Un Zeppelin mesurant la qualité de l'air au-dessus de Paris. Les premières traces du panache émis par la centrale japonaise de Fukushima ont été relevées en France, a annoncé samedi l'Institut français de radioprotection et de sûreté nucléaire (IRSN). /Photo prise le 14 mars 2011/ REUTERS/Charles Platiau

Como era de se esperar, a nuvem com partículas radioativas provenientes das explosões e vazamentos de Fukushima chegou, há alguns dias, à Europa. As autoridades dizem que não haveria motivos para pânico. Chernobyl foi bem pior, né?

De toda maneira, para os mais preocupados aqui por Pindorama, convém informar que a referida nuvem nunca chegará ao Brasil, nem mesmo ao Hemisfério Sul.
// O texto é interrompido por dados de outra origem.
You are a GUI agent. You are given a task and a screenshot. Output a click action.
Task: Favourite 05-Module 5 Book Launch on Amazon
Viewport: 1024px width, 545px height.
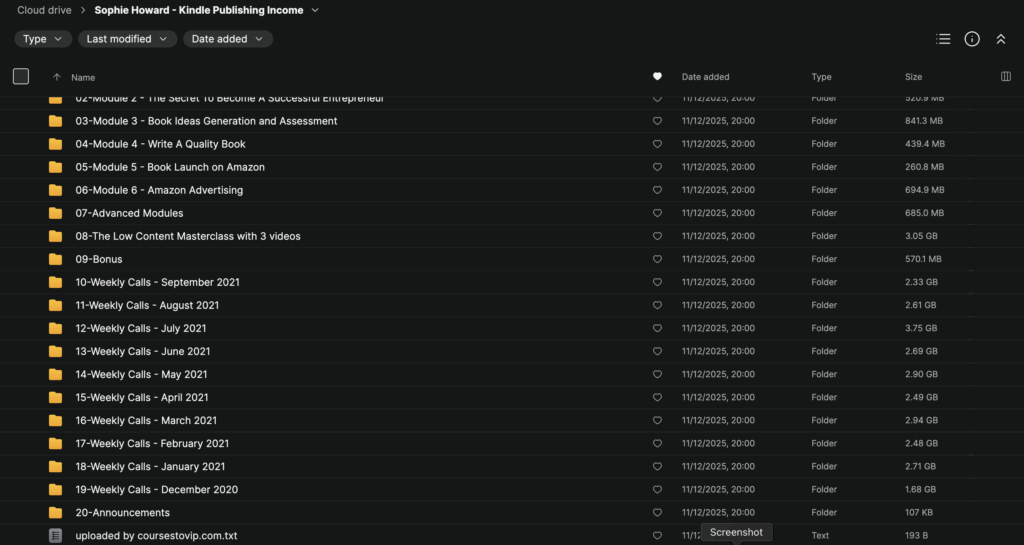(657, 167)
É que, se puder explicar isso de maneira simplista, os ventos do Hemisfério Norte só circulam por lá, e os do Sul por aqui… (adoro a Mãe Terra!)

Enquanto isso, na Sala de Justiça (quem é da minha geração lembrará dessa frase…), nosso programa nuclear verde-amarelo seguirá de vento em popa (se permitem o trocadilho), com a conclusão de Angra III e a construção de novas usinas até 2030, em um processo com o altíssimo padrão brasileiro de planejamento e segurança, conforme afirmou o senhor Ministro da Ciência e Tecnologia.

E vamos que vamos!

Première trace du nuage de Fukushima détectée en France

samedi 26 mars 2011 17h59 – http://fr.reuters.com/article/topNews/idFRPAE72P0BH20110326

PARIS (Reuters) – Les premières traces du panache émis par la centrale japonaise de Fukushima ont été relevées en France, a annoncé samedi l’Institut français de radioprotection et de sûreté nucléaire (IRSN).

Une première mesure positive a été obtenue par le laboratoire spécialisé de l’institut sur un prélèvement d’air effectué du 21 au 24 mars au sommet du Puy de Dôme, précise-t-il dans un communiqué.

La concentration d’iode 131 ainsi mesurée “correspond à un niveau de trace dans l’atmosphère et ne représente aucun danger environnemental ou sanitaire”, ajoute-t-il.

L’institut estime que l’arrivée de la “masse d’air faiblement contaminée” a “probablement” eu lieu au cours de la journée du 24 mars.

Les autres radionucléides présents dans les rejets de l’accident de Fukushima, notamment le césium 137, n’ont pas été détectés dans le prélèvement d’air du Puy de Dôme, “car leur concentration dans l’air reste encore inférieure aux limites de détection”.

Tous les autres résultats de mesure des prélèvements d’air sur les autres stations de l’IRSN sont “inférieurs aux limites de détection”, précise l’institut.

Pour la Commission de Recherche et d’Information Indépendantes sur la Radioactivité (CRIIRAD), le résultat publié par l’IRSN et peut-être par d’autres laboratoires européens “sous-évalue très probablement le niveau réel de la contamination”.

“En effet, l’air a été échantillonné à partir d’un filtre à aérosols qui ne permet pas de piéger l’iode présent dans l’air sous forme gazeuse”, écrit-il dans un communiqué.

Or, la CRIIRAD considère que l’iode gazeux “pourrait constituer une part importante, probablement majoritaire, de l’iode radioactif présent”.